====== MATERIALS PROVIDED ======

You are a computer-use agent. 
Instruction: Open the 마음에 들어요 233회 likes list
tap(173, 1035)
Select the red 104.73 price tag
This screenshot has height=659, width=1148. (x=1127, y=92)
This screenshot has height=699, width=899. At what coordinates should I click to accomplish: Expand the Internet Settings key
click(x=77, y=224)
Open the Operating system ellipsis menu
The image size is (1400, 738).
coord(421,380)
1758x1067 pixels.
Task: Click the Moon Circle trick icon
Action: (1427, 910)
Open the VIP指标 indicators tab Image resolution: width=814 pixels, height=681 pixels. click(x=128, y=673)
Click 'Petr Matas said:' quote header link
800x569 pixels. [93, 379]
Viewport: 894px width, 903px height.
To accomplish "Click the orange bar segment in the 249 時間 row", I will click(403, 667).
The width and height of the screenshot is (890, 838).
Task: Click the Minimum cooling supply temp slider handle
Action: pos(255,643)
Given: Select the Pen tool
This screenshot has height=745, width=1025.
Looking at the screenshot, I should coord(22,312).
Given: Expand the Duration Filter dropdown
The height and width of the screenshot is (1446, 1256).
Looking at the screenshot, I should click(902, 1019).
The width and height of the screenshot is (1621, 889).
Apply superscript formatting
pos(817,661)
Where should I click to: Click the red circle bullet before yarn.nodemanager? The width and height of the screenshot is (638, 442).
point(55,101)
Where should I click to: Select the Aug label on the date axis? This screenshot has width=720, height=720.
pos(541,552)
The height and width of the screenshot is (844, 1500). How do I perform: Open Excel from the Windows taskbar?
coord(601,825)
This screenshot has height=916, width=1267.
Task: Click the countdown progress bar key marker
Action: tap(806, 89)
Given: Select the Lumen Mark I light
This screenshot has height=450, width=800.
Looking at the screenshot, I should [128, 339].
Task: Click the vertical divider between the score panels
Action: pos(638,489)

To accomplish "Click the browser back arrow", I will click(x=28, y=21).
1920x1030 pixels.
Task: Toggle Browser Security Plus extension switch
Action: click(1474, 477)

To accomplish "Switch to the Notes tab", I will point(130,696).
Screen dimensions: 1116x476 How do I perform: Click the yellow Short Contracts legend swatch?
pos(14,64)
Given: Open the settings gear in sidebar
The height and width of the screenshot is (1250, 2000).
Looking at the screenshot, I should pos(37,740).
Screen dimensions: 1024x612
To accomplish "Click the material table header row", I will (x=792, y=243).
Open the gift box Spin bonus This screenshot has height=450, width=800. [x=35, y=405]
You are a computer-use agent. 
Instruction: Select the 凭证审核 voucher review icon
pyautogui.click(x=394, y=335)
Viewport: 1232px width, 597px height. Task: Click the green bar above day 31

======

▶ [INSTRUCTIONS TO FOLLOW] List every line above that holds the word "Given".

▶ [TASK OUTPUT]
Given: Select the Pen tool
Given: Expand the Duration Filter dropdown
Given: Select the Lumen Mark I light
Given: Open the settings gear in sidebar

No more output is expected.